Changes in state policy mean changes for AP semester finals
By Alyssa Birkeland, Current Staff
With exam exemption policies changing year to year, many Advanced Placement students and teachers are confused about this semester’s plans.
“I kind of am not sure what’s going on,” said Laura Vraney, East AP Calculus teacher. “I thought students, if they had a B or better, five or fewer excused absences, and took the AP test, could exempt. But then I heard otherwise so honestly I’m not sure.”
“I don’t think there are any [exemptions], as far as I know. It’s all changed since I was here last,” said Randy Wray, West AP Chemistry teacher. “I think [students] have to take their final, but they don’t take it during finals week, they take them in the weeks before that.”

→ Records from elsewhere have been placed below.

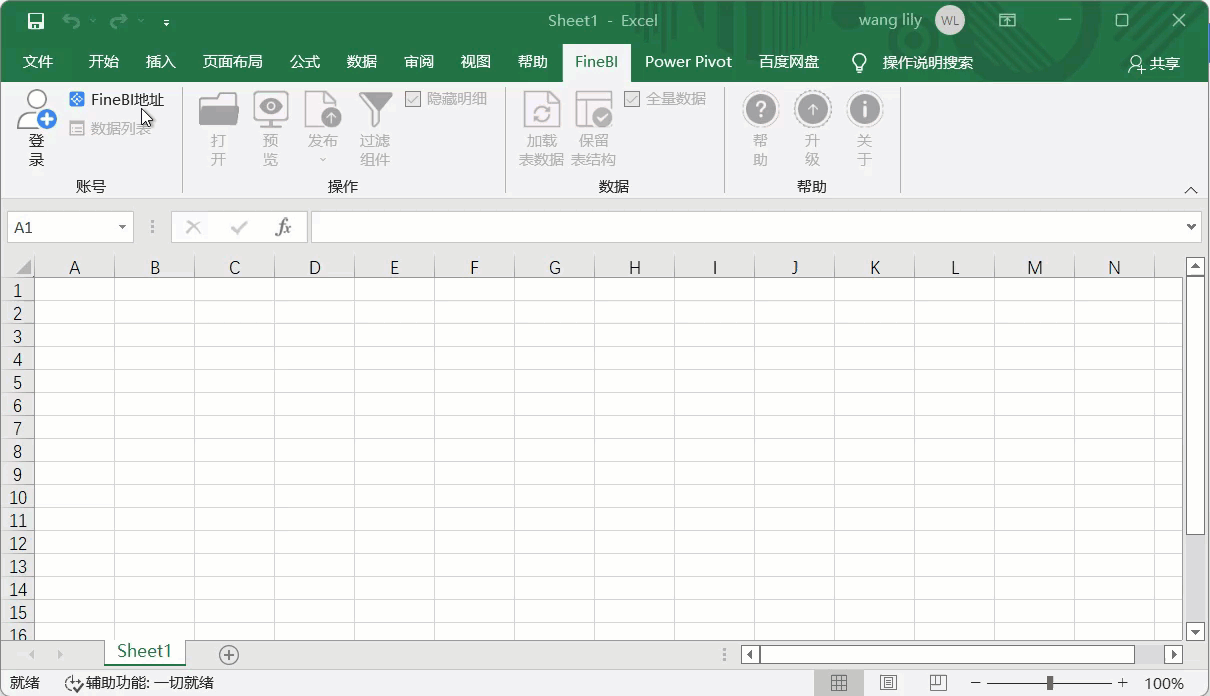The image size is (1210, 696).
Task: Expand the 发布 publish dropdown
Action: click(322, 159)
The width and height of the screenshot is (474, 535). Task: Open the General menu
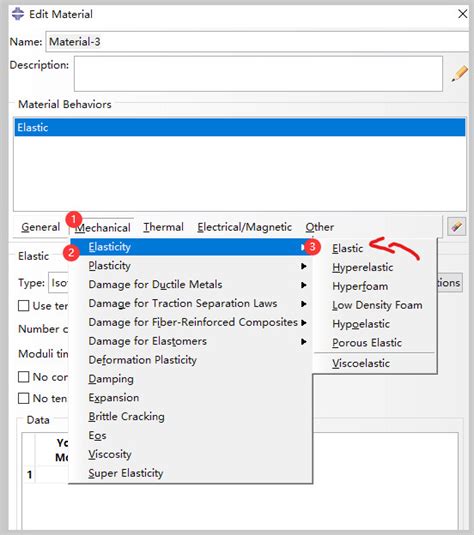tap(40, 227)
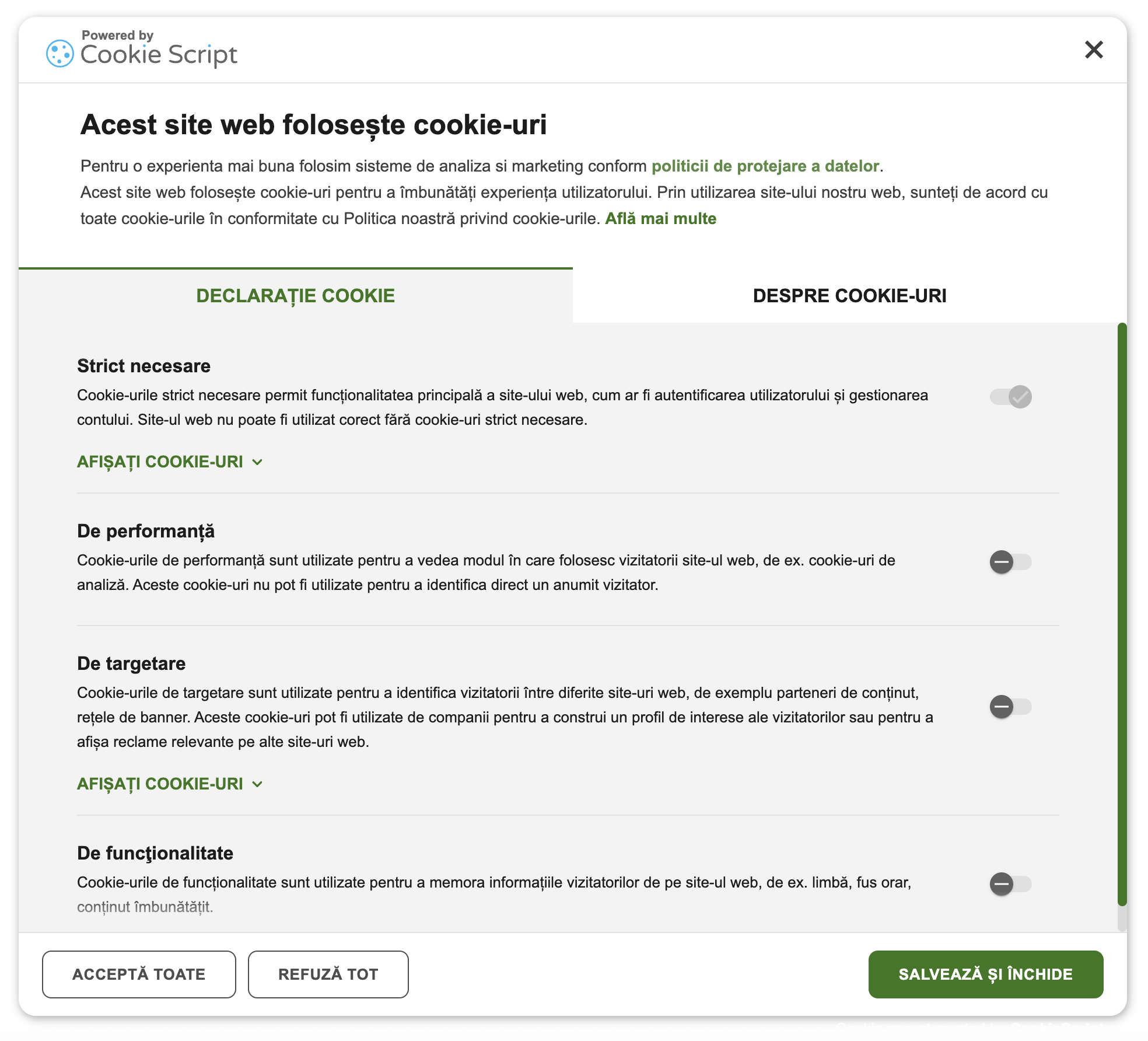
Task: Toggle the Strict necesare cookie switch
Action: (1011, 397)
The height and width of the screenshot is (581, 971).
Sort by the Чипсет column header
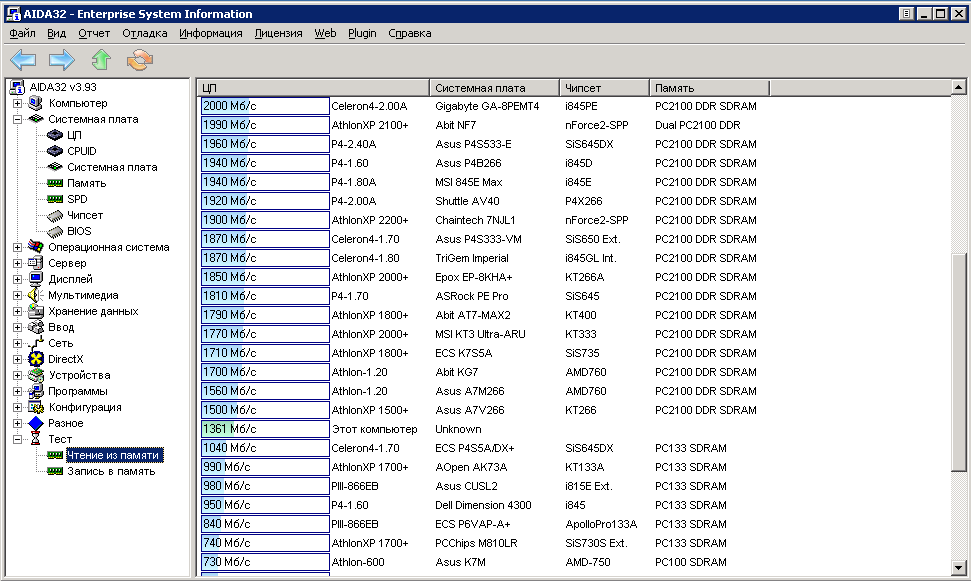(603, 88)
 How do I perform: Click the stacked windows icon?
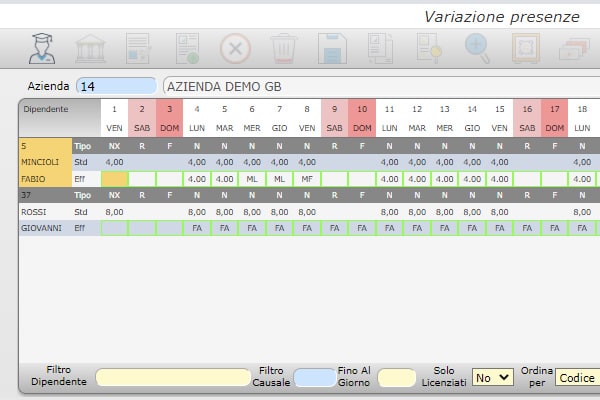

In past years, AP students had the privilege of exempting out of the final exam if they took the AP test. Due to requirements from the state with the school report card, students will no longer be able to enjoy this benefit that comes with taking challenging classes.

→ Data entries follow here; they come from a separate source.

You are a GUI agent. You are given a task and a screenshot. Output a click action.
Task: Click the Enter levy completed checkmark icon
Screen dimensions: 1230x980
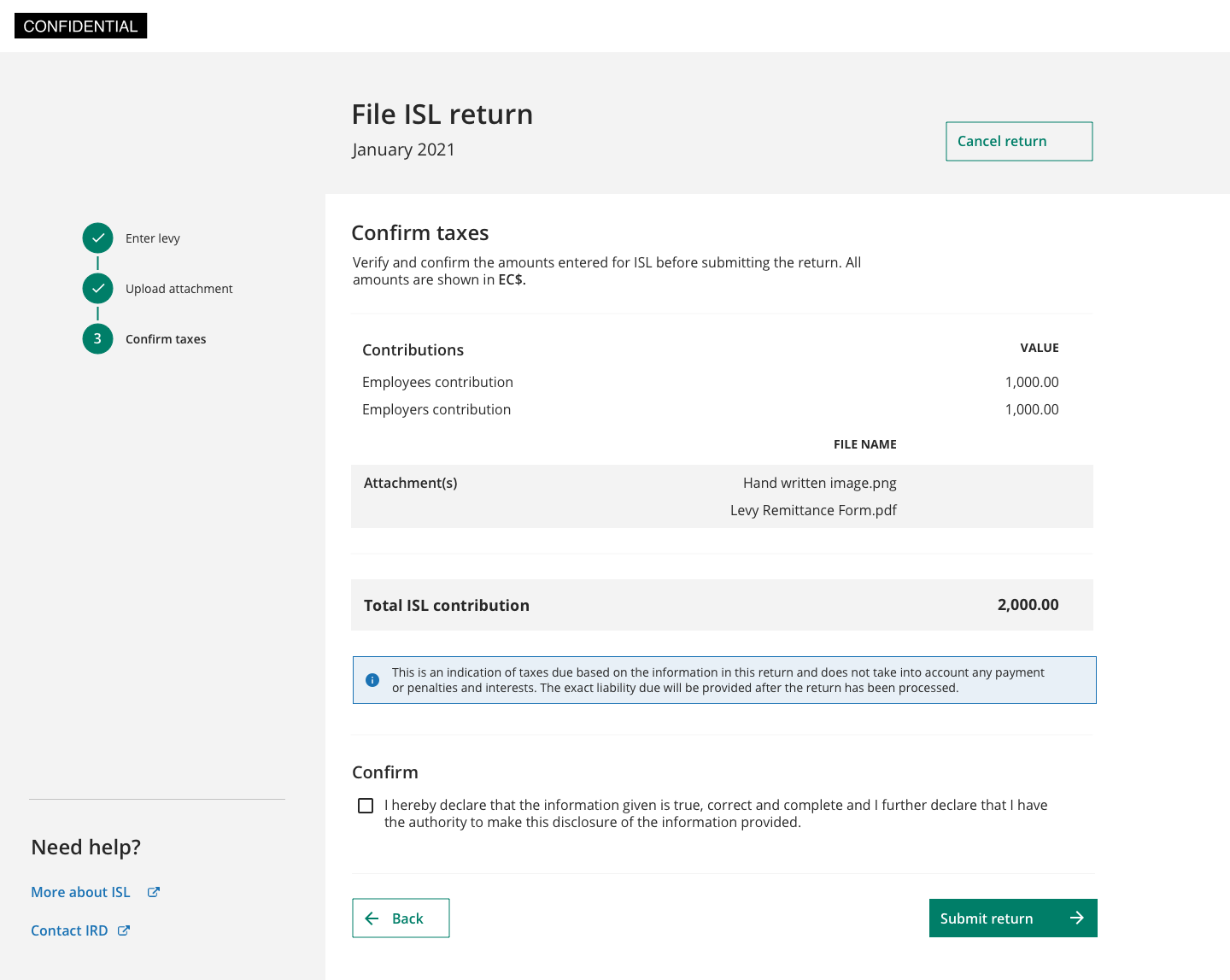tap(97, 238)
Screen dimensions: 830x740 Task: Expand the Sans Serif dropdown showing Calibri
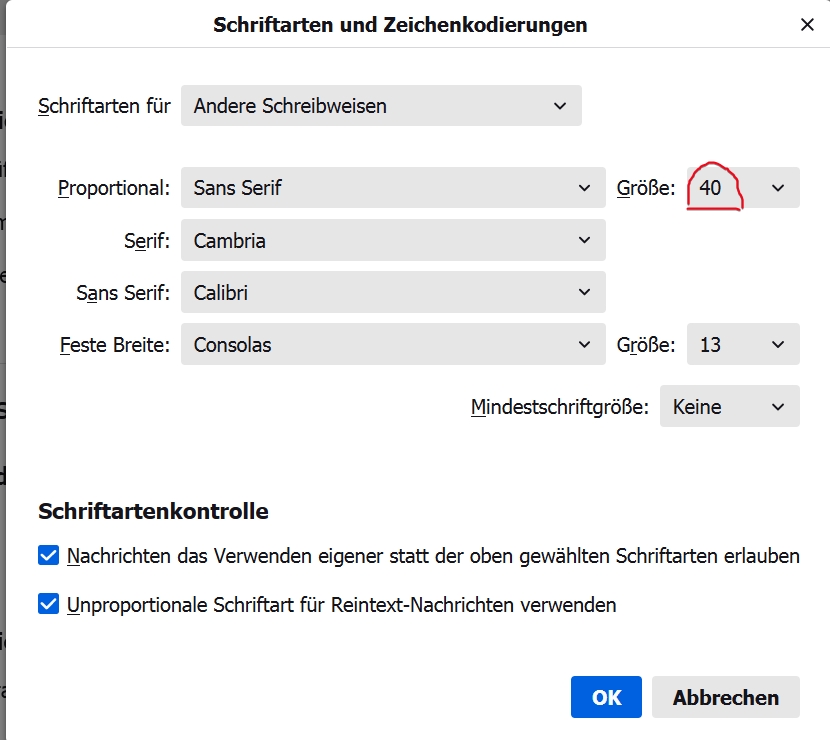tap(392, 293)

This year, all students taking AP courses will take the End of Course Assessment (EOCA) before taking the AP test. The grade students receive will count as their final exam grade, and they will not come to their final exam period at the end of the year. This change applies to all AP students, regardless of whether or not they are taking the AP test.

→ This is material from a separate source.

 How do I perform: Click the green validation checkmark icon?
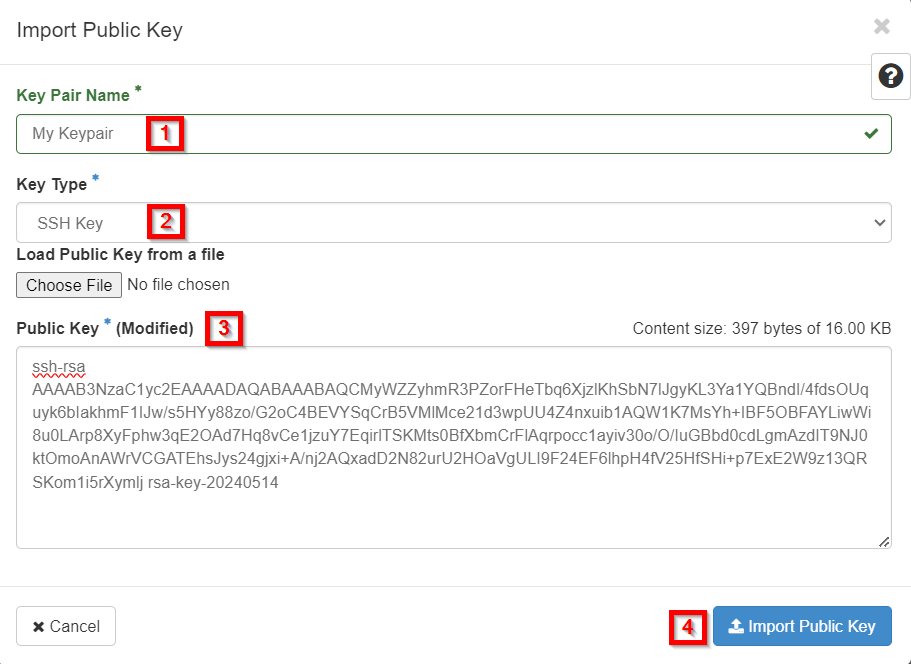tap(871, 134)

“We had a meeting last October—all the AP teachers were in the meeting, it was myself, Mr. Pauli was in the room,” said Principal Bill Greymont. “The final exam for AP will be taken before students take their APs. And then they’re done. That counts as the EOCA and will be before they take their final.”
Exam exemptions for all non-AP courses were eliminated in 2013.
Students can expect to prepare for both their finals and AP tests in the next few weeks. Although this change may seem like a lot at once, it should allow students to end the year on a more relaxed note with the hardest tests already out of the way.
The new policy for AP final exams should serve to be more effective for both students and the district, Greymont said. It will offer students extra practice for the actual AP test and help the district measure progress on its state report card.